After the sell-off and the Citadel deal, E-Trade's book value was $4.53 per share (a 52.2% drop), and the shares had reached a 52-week low of $3.46 per share (a 86.7% drop). Bloomberg News reported that E-Trade had lost between 1–2% of their deposits. Moody's reported that E-Trade saw a "17% drop in customer cash and deposits in the month of November". The company implemented a comprehensive turnaround plan at the end of 2007 which included an assessment of its organizational structure, operating expense base and balance sheet transition, along with a customer win-back campaign.
 
In March 2008, E-Trade named Donald Layton, formerly JPMorgan Chase vice chairman, as its new CEO. Layton had joined E-Trade's board of directors in November 2007, at the same time as the Citadel deal. Layton has been aggressively acting on the turnaround plan and the company has stabilized and is seeing the beginnings of a return to growth. Robert Druskin, a former chief operating officer of Citigroup Inc. was named interim CEO and chairman when Layton retired at the end of 2009 while E-Trade continued to search for a permanent CEO. On April 1, Steven Freiberg former co-CEO of Citigroup's global consumer group and former head of the bank's credit card unit, took the reins as E-Trade's new CEO while Druskin continues in his role as board chairman.
 
On the day of Steven Freiberg's CEO appointment, the company announced it will seek the approval of its stockholders for a 1-for-10 reverse stock split and a corresponding decrease to the company’s authorized shares of common stock to a total of 400,000,000 shares at the Company’s 2010 Annual Meeting to be held on May 13, 2010.
 
In July 2008, E-Trade sold its Canadian division to Scotiabank for CAD$444 million, as part of a program of selling off non-core assets.
 
Advertising
 
E-Trade premiered commercials during Super Bowl XLII featuring a talking baby in front of a web cam discussing investing and finance in an adult voice.
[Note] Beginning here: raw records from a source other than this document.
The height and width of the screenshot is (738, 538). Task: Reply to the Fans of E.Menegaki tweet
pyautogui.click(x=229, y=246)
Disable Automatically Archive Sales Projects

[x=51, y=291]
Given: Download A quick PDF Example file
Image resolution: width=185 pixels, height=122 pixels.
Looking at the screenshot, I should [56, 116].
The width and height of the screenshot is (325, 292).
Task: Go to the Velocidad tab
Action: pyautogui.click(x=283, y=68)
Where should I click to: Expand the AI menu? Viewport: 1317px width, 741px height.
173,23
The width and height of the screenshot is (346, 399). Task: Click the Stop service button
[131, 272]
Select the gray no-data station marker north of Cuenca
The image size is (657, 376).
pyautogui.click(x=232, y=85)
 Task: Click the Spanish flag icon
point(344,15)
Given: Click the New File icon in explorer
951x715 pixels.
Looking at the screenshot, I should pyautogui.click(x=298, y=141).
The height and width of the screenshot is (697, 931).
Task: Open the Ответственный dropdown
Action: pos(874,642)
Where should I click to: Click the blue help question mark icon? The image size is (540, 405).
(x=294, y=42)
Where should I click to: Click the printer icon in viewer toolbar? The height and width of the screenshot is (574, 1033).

The "insufferable brat" returned the next year for Super Bowl XLIII, along with a Facebook page, updates on Twitter and videos on YouTube. The E-Trade baby is voiced by comedian Pete Holmes. The first E-Trade baby was Gregory Michael Miller, taken in March 2001.
 
The character was created by using a then-nine-month-old child with mouth movements by another older child synching to the voiceover. Footage of the baby was re-used for later commercials.
 
Lawsuit
 
On Monday, March 8, 2010 actress Lindsay Lohan filed a lawsuit against E-Trade alleging that a character named "Lindsay" appearing in a television advertisement for the company, described pejoratively as a "milk-aholic", invoked her "'likeness, name, characterization, and personality' without permission, violating her right of privacy." The lawsuit seeks $50 million in compensatory damages and $50 million in exemplary damages, and demands that E-Trade cease and desist use of the ad.
 
Lohan believes that her name invokes familiar "single-name" awareness such as Madonna and Oprah, although a spokesman for Grey Group, the company responsible for designing the ad, stated that the character was named after a member of its E-Trade account team. E-Trade's stock price did not noticeably suffer when news of the lawsuit became public, suggesting that the market currently believes that Lohan's suit will not succeed. In July 2010, E-Trade was granted a change of venue from Nassau County, where Lohan filed the suit, to Manhattan. According to Right Celebrity as of September 22, 2010 the lawsuit came to an undisclosed settlement.